___ EXERCISE DATA

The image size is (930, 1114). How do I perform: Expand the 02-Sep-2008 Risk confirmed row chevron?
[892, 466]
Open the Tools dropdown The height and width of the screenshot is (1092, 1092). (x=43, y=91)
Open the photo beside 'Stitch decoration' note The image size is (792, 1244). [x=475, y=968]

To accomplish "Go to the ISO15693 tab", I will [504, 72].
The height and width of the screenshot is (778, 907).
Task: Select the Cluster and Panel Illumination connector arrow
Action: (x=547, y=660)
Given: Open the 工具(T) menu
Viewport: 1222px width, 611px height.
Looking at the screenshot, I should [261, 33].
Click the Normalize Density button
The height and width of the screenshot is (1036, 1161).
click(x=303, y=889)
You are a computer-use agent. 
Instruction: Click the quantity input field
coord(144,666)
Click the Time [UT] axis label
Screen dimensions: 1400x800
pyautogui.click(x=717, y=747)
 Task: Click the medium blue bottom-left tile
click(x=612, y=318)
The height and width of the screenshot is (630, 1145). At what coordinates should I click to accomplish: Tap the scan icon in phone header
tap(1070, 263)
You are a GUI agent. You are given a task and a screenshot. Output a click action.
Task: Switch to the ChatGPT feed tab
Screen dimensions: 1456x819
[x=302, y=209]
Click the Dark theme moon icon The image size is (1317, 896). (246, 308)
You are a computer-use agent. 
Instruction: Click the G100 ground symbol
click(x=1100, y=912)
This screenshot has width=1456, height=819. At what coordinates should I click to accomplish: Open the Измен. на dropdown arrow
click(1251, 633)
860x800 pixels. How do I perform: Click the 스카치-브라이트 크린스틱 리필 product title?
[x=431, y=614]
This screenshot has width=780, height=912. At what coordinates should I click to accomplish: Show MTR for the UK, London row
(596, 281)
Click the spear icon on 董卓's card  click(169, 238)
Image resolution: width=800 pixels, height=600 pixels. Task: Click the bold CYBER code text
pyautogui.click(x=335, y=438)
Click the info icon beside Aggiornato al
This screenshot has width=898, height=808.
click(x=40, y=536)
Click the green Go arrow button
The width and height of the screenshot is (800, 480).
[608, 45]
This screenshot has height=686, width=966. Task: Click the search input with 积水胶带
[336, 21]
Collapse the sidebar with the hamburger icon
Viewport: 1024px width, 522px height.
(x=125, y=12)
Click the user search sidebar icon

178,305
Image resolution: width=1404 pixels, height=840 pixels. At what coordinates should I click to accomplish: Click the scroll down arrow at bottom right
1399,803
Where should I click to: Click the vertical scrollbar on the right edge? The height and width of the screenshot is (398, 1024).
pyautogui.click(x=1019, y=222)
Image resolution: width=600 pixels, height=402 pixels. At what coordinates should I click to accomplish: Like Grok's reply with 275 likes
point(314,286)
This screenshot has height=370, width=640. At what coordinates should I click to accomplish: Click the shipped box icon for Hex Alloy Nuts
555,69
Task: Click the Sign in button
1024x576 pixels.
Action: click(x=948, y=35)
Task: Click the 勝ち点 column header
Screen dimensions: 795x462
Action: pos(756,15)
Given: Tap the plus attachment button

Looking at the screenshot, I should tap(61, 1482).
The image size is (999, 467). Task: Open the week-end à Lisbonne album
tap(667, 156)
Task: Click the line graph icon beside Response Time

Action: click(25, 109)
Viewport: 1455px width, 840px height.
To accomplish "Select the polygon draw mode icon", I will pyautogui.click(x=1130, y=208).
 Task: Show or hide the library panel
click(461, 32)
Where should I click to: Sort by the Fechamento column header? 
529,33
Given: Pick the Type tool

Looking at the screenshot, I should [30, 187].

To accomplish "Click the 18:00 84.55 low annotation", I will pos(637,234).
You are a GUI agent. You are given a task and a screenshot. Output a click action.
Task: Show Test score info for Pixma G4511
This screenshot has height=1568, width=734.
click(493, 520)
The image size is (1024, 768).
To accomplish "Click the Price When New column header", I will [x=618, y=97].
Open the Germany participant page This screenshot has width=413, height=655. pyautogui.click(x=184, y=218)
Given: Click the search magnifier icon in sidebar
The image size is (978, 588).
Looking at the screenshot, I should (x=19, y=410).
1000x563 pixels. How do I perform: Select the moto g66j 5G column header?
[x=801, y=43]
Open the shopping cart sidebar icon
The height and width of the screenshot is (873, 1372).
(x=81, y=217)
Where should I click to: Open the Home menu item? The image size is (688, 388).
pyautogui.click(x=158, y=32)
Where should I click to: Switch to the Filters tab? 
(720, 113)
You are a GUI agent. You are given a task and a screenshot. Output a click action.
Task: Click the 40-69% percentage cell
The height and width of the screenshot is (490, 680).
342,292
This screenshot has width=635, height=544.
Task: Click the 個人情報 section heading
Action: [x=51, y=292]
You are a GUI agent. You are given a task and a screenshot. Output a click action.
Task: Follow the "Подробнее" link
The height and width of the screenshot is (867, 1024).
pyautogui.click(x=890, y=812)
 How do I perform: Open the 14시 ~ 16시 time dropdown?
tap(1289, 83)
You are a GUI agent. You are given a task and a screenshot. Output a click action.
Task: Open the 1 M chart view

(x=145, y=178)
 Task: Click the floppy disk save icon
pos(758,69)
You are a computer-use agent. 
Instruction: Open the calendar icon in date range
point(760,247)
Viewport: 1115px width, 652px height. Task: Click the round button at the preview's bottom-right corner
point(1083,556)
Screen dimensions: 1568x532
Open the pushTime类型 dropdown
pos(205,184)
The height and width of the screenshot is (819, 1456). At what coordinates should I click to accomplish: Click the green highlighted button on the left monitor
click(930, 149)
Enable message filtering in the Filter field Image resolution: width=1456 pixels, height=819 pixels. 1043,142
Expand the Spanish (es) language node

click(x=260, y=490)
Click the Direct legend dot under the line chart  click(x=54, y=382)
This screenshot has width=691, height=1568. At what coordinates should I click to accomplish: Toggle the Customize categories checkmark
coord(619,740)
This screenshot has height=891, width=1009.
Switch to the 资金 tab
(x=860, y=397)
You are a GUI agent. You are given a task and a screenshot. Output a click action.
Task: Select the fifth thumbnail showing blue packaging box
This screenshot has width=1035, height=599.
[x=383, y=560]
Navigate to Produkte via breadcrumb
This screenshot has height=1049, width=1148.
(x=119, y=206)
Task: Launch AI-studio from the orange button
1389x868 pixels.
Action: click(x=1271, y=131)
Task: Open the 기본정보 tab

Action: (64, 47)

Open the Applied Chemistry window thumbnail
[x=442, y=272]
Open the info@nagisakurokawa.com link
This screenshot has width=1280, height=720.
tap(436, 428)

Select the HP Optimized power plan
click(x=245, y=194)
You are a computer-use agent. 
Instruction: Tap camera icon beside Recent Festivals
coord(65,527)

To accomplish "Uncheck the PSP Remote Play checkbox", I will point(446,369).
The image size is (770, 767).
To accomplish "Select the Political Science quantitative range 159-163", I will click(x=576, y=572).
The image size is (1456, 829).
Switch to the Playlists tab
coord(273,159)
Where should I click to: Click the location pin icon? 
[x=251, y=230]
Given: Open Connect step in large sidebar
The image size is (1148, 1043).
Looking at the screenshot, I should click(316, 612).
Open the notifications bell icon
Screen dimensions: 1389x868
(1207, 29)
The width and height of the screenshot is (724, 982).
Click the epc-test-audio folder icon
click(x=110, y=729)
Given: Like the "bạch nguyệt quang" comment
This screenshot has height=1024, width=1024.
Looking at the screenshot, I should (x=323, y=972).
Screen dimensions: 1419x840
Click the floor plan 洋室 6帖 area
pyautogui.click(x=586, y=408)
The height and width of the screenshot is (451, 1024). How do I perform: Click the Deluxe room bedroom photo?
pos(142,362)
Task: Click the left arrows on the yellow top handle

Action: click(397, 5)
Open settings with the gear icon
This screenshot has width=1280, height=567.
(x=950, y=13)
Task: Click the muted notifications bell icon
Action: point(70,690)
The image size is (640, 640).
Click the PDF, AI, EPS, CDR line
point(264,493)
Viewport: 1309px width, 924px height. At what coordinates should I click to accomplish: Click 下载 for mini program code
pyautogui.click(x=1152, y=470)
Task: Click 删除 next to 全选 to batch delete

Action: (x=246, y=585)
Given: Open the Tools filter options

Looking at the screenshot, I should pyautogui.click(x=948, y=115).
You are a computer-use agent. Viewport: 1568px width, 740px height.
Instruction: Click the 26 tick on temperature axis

______

AIM – Rewrite the items beginning with the line that contains "Click the Normalize Density button" and continuing through the line that contains "click(x=612, y=318)", changing "quantity input field" to "amount entry box" and leaving everything else as it is.

TASK RESULT –
Click the Normalize Density button
The height and width of the screenshot is (1036, 1161).
click(x=303, y=889)
You are a computer-use agent. 
Instruction: Click the amount entry box
coord(144,666)
Click the Time [UT] axis label
Screen dimensions: 1400x800
pyautogui.click(x=717, y=747)
 Task: Click the medium blue bottom-left tile
click(x=612, y=318)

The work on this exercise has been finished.